Noninvasive, continuous evaluation of peripheral vascular resistance in humans.

Abstract

We sought a noninvasive alternative method of monitoring peripheral vascular resistance continuously in humans, based on the analysis of arterial pressure waveforms. Radial arterial pressure waveforms were recorded noninvasively with a tonometer and analysed using a neural network method. To test the accuracy of this method, the peripheral vascular resistance was also determined by an invasive thermodilution method using a Swan-Ganz catheter in 20 subjects. To test the method in a clinical application, peripheral vascular resistance was determined by the noninvasive method before and after administration of nifedipine in 6 patients with essential hypertension. Neural network analysis of waveforms reliably yielded values between 0.00 and 1.00. Peripheral vascular resistance determined by neural network analysis and according to the invasive method showed a significant (p< 0.005) positive linear correlation.

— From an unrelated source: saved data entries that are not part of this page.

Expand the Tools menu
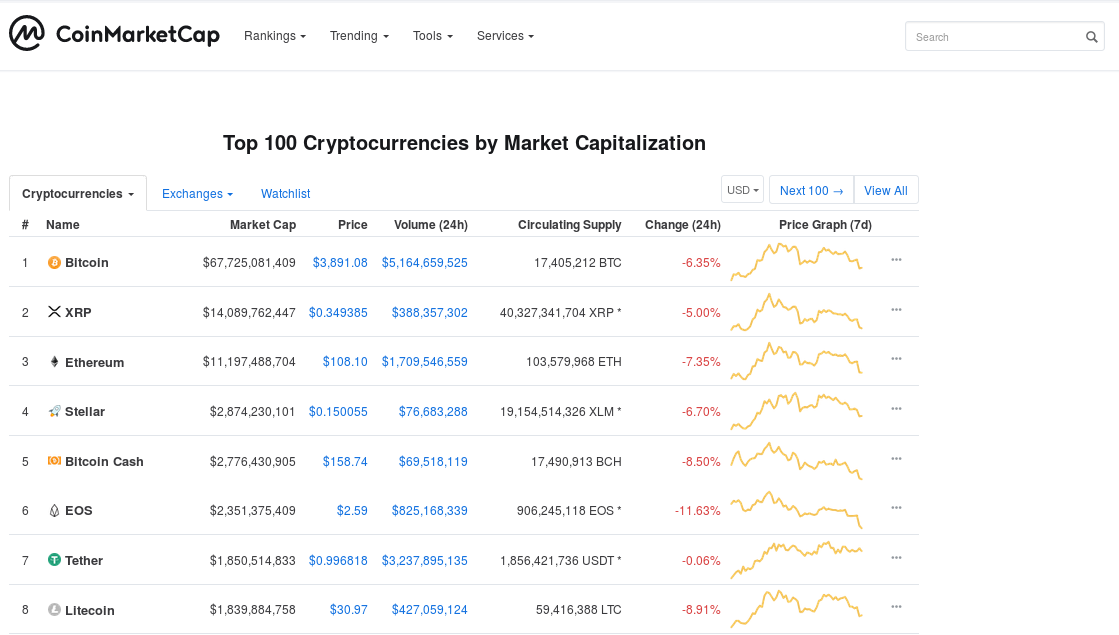Image resolution: width=1119 pixels, height=635 pixels. tap(432, 35)
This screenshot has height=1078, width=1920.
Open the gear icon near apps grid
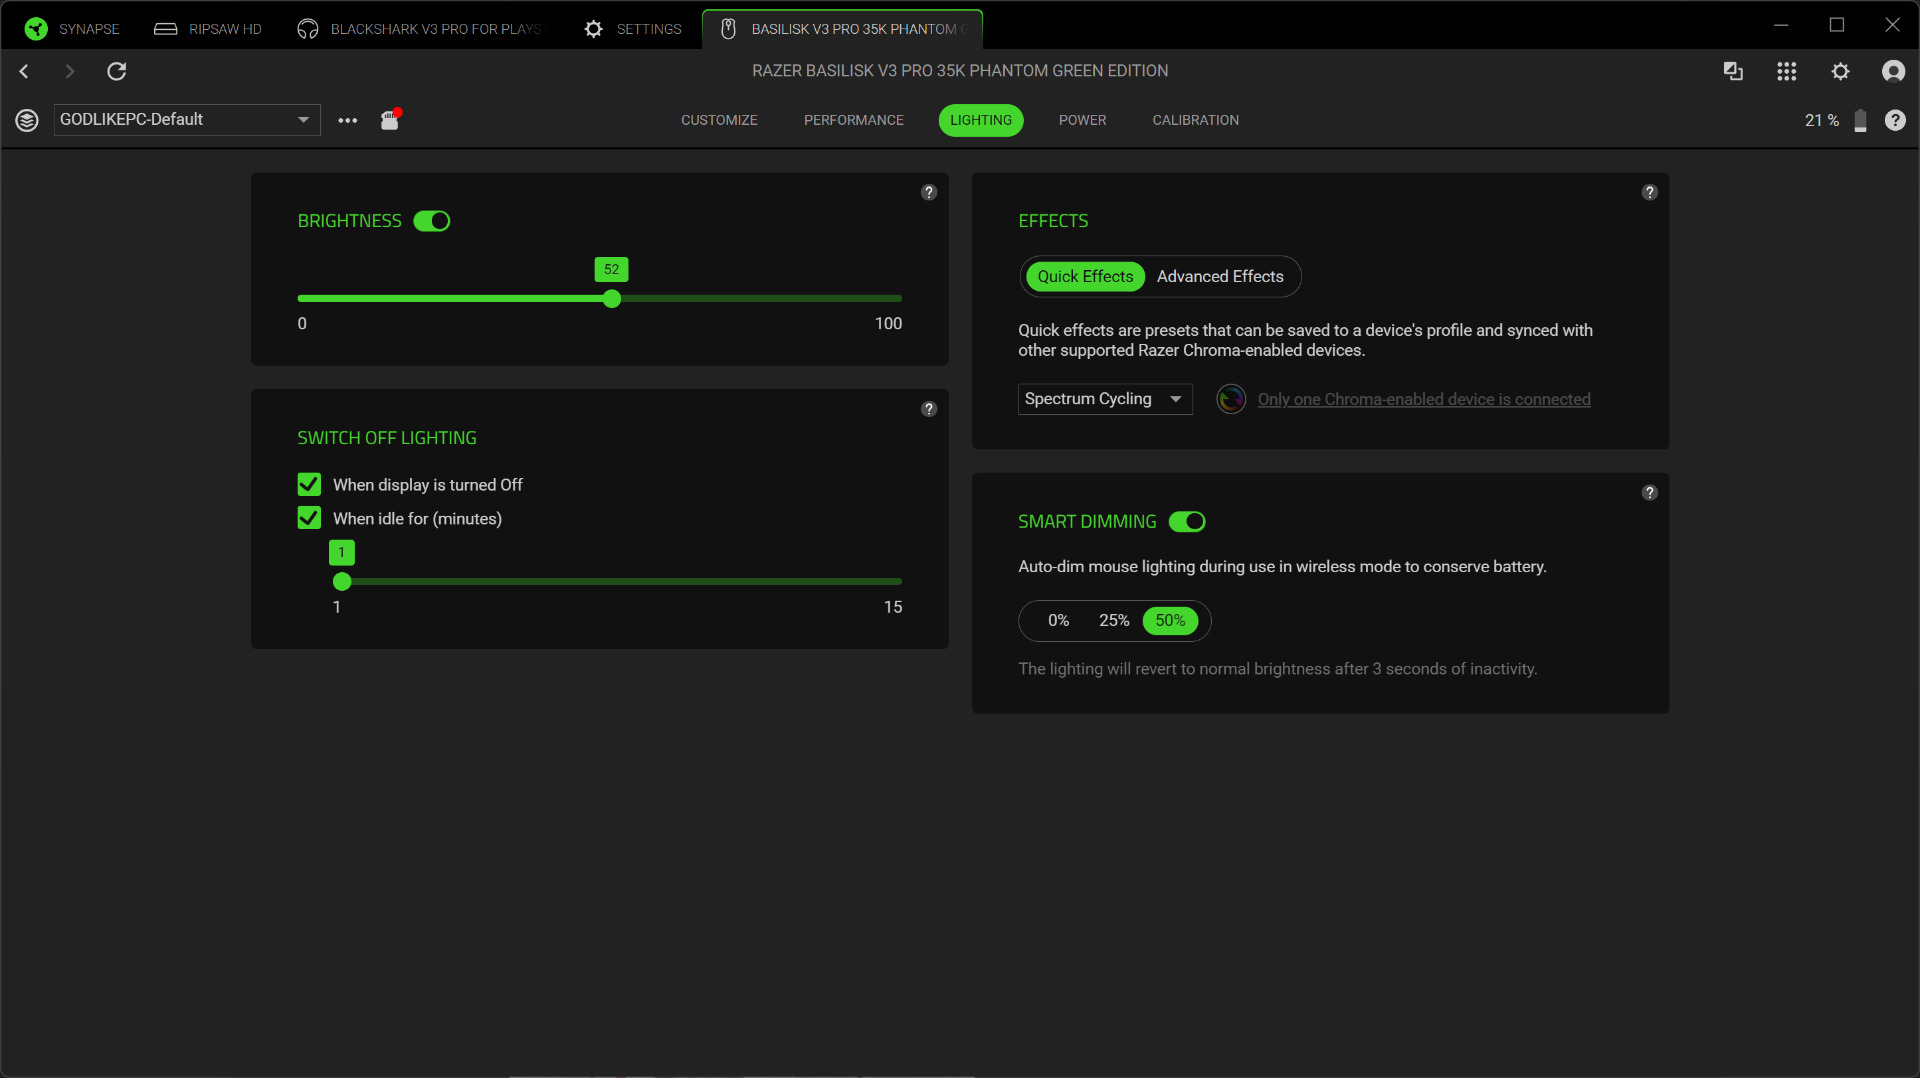[1840, 71]
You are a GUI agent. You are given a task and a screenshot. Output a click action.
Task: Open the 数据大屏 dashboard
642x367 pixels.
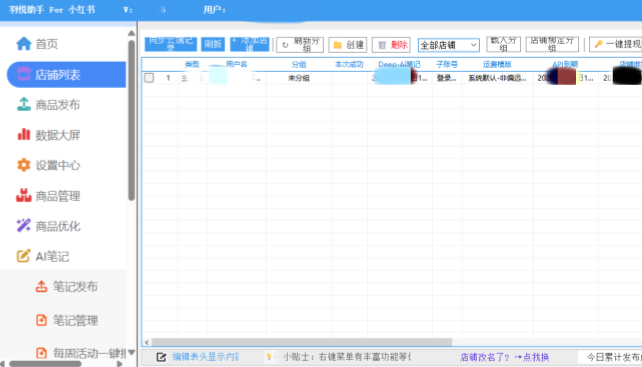48,135
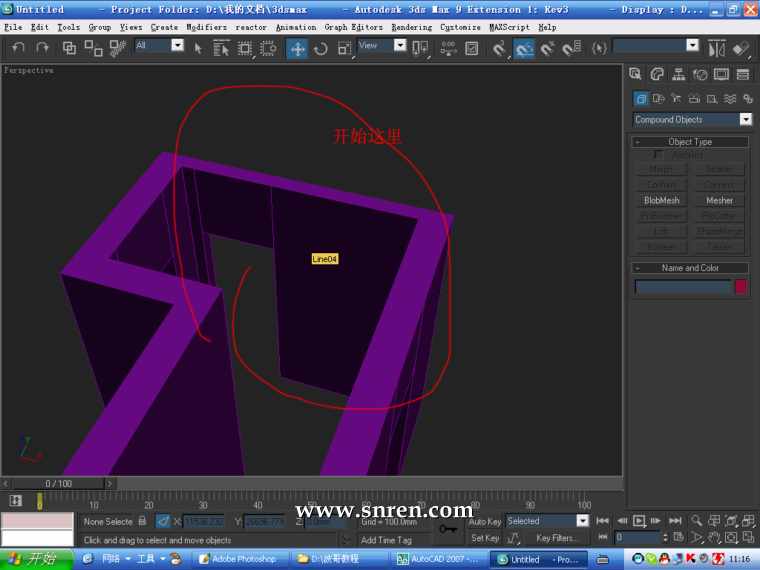This screenshot has height=570, width=760.
Task: Click the Undo arrow in main toolbar
Action: pos(18,48)
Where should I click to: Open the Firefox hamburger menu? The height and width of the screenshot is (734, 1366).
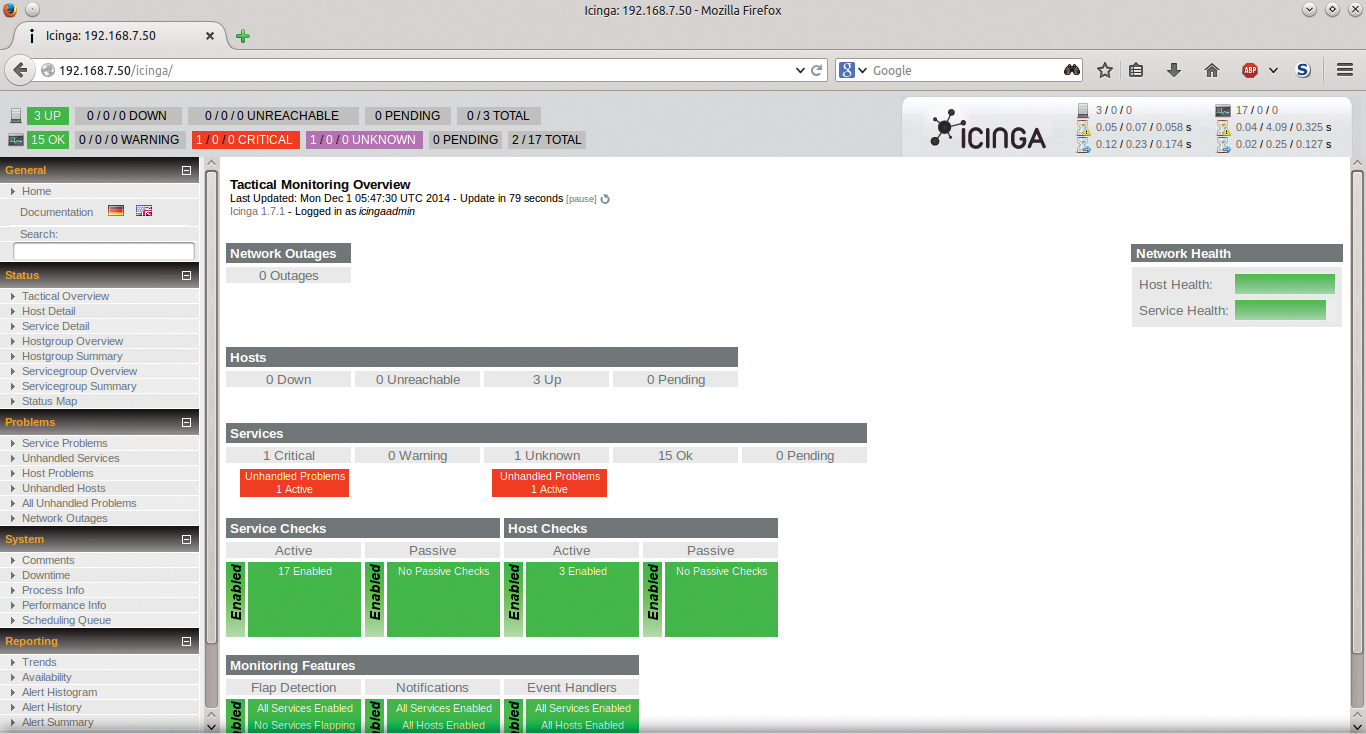point(1345,70)
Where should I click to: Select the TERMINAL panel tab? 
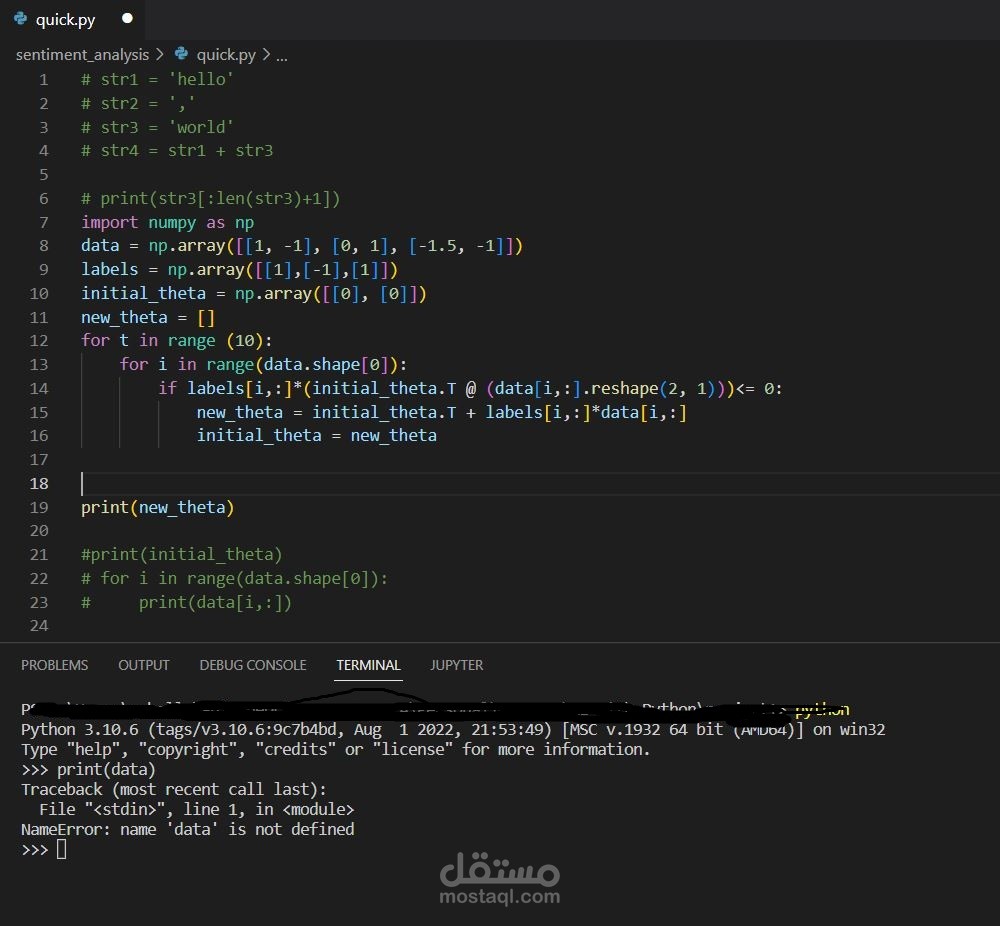(x=368, y=665)
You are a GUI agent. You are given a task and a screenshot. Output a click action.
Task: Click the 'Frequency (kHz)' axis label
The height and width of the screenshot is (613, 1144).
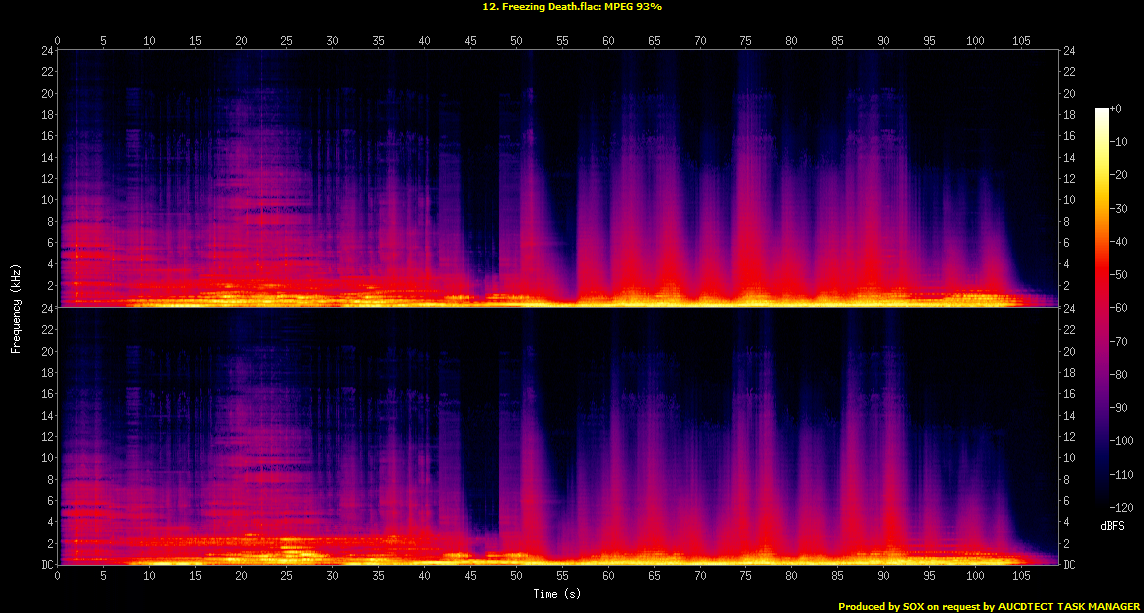16,307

The peripheral vascular resistance measured by neural network analysis showed a significant (p< 0.05) decrease 30 min after administration of nifedipine, paralleling a decrease in blood pressure. Neural network analysis of tonometric radial artery waveforms provides an accurate, noninvasive, and continuous index of peripheral vascular resistance in human subjects. This simple method should permit more extensive homodynamic studies and larger epidemiological surveys in contrast to those undertaken using invasive techniques.